**Aim of the exercise**
Would you return every line of the listing below that has "Activate" in it?

**Information supplied**
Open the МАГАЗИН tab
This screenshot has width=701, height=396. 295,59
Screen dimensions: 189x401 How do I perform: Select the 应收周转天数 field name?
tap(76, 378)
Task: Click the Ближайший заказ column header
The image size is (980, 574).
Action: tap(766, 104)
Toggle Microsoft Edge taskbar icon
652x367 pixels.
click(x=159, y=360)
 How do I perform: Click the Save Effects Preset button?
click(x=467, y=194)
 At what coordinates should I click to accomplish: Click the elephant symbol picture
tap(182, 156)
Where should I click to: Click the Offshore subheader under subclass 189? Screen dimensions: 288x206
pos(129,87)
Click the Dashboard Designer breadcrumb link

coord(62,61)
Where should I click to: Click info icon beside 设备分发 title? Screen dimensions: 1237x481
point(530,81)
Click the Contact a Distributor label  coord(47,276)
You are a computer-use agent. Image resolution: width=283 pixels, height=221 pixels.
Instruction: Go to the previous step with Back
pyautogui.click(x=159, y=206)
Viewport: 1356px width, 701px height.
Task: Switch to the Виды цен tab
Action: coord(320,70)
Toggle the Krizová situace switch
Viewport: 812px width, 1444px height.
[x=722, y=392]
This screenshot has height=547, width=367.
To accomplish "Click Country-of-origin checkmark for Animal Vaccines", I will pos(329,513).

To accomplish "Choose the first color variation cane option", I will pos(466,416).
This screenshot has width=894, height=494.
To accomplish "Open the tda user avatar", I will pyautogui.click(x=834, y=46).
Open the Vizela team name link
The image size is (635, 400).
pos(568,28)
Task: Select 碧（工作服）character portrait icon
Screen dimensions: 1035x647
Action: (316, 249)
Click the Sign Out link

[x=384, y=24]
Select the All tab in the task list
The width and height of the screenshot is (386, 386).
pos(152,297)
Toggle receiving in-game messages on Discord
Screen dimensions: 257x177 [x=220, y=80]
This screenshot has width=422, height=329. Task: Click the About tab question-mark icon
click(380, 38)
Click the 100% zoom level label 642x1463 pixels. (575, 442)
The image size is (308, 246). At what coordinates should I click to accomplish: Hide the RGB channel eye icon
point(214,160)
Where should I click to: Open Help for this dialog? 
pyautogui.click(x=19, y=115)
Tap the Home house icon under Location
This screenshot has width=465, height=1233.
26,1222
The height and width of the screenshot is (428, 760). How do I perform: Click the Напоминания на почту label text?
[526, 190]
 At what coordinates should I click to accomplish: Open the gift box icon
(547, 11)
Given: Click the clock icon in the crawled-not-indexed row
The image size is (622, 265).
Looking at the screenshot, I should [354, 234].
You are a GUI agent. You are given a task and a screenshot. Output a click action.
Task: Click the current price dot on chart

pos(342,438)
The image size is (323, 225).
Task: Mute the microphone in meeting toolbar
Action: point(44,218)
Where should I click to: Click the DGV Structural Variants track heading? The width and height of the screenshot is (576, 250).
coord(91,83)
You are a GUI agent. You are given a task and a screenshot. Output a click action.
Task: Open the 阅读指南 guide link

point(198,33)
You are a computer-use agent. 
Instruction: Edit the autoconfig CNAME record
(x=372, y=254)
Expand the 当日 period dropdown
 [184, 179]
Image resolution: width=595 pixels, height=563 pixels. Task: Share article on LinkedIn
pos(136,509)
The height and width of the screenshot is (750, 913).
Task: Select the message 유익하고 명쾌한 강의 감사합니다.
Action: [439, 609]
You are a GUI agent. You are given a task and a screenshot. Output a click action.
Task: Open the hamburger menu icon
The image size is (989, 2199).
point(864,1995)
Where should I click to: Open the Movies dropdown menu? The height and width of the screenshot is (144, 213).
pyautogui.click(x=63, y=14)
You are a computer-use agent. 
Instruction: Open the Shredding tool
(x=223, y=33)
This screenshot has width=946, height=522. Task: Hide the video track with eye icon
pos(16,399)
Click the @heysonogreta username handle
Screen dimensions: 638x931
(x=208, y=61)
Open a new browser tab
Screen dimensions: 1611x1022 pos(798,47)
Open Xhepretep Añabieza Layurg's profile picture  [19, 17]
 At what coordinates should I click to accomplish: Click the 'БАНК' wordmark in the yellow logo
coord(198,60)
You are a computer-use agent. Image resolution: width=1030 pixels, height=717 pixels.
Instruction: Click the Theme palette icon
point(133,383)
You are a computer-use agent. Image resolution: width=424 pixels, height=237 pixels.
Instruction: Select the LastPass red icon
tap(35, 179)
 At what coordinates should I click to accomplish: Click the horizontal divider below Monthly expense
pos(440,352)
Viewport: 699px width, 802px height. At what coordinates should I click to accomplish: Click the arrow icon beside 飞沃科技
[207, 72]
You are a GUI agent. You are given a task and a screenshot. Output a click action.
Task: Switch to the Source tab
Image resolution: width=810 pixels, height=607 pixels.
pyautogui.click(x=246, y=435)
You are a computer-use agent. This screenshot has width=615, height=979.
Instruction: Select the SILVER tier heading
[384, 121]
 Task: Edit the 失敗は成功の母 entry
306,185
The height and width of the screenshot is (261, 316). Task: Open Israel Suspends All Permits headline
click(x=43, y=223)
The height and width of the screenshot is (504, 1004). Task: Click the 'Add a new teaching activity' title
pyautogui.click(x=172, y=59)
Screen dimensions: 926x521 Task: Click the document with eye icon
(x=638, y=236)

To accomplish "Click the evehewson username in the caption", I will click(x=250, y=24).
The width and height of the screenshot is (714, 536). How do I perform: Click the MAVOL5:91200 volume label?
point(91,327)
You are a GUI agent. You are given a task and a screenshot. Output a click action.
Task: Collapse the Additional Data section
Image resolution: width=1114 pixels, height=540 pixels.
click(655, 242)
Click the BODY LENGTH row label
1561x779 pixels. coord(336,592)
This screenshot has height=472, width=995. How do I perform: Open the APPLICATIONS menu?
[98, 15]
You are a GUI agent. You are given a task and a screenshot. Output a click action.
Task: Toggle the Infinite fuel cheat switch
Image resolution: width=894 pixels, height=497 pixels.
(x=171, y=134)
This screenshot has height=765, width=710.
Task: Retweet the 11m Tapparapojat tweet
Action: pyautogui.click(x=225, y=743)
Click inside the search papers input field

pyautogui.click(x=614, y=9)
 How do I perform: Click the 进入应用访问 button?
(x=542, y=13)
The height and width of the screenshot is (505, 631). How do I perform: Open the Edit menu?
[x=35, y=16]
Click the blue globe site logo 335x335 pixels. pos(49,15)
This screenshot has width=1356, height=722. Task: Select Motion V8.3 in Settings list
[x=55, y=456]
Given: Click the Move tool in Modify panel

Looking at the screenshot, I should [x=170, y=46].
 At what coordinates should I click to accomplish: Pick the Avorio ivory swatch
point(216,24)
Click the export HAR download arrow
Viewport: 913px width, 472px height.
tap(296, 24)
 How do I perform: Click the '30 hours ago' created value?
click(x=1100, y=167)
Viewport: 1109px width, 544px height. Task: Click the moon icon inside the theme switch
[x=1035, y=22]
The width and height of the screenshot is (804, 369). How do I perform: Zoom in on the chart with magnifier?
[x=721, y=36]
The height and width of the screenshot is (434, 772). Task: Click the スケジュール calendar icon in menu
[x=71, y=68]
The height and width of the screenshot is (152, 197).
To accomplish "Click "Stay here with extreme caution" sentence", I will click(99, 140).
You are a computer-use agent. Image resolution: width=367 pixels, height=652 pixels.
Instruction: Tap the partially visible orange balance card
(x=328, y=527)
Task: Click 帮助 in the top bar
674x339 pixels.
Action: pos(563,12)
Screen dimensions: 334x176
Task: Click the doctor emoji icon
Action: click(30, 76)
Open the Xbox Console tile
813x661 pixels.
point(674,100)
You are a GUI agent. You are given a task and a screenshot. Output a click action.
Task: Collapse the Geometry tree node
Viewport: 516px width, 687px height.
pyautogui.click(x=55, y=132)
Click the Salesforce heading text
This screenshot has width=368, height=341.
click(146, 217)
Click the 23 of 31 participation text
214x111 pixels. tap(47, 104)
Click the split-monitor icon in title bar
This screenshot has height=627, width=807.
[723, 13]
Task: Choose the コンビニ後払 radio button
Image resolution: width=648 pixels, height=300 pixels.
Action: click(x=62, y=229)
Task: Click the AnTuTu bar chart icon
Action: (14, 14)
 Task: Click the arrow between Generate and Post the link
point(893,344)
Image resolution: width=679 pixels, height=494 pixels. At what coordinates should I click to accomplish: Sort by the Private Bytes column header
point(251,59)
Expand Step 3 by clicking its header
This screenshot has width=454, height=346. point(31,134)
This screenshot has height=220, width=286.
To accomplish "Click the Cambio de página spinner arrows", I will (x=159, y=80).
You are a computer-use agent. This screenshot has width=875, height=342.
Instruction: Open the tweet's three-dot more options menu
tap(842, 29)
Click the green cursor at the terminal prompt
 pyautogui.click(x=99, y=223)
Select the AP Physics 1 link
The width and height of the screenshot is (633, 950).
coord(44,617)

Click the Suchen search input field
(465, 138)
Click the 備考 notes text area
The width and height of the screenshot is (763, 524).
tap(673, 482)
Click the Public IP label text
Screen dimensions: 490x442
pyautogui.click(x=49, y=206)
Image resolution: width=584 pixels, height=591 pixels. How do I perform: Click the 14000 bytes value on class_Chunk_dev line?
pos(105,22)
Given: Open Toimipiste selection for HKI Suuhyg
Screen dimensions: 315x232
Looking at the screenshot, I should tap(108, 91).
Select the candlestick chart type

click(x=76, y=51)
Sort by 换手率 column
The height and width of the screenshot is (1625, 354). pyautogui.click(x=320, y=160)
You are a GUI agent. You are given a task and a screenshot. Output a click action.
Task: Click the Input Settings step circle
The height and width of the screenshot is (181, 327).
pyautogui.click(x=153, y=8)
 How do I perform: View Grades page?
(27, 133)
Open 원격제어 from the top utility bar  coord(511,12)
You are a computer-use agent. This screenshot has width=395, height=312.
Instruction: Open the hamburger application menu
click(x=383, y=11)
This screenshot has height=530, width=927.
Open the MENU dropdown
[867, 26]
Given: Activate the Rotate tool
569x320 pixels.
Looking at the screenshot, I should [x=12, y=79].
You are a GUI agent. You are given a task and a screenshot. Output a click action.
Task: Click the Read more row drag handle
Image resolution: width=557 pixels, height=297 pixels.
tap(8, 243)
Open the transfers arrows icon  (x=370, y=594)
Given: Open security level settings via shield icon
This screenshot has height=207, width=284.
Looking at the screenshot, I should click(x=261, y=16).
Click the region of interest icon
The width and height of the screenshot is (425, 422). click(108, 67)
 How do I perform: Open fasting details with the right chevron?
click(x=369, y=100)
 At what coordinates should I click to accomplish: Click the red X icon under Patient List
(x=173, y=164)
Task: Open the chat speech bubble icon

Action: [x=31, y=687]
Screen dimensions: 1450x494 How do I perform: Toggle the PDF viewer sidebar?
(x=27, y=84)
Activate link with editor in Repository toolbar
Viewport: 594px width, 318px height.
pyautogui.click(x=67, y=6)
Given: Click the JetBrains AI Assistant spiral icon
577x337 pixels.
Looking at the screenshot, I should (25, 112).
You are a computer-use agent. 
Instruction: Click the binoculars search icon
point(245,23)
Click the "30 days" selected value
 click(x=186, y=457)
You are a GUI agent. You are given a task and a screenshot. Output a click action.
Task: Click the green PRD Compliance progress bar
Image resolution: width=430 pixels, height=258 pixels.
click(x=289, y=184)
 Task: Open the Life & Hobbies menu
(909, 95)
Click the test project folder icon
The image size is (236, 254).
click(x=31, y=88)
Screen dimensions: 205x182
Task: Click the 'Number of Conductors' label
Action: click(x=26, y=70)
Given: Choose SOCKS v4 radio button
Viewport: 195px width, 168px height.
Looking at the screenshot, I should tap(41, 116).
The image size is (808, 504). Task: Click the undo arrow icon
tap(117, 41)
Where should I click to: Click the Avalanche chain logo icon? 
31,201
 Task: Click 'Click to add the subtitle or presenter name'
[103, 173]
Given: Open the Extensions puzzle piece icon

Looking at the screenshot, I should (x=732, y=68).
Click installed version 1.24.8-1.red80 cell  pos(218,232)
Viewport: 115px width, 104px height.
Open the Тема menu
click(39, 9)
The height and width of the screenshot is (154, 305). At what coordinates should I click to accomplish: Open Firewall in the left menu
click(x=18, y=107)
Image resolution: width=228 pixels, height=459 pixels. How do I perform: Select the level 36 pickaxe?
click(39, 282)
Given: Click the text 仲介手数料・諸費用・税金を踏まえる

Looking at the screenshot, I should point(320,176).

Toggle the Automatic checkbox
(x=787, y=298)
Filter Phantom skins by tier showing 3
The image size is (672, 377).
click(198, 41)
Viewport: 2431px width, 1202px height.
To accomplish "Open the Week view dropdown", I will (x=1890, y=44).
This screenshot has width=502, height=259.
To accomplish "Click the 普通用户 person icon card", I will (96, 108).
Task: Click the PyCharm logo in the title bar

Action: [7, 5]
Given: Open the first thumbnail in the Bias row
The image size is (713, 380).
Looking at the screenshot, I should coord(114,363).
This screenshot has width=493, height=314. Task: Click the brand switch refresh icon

**Answer to this problem**
Given: Activate the Rotate tool
Activate link with editor in Repository toolbar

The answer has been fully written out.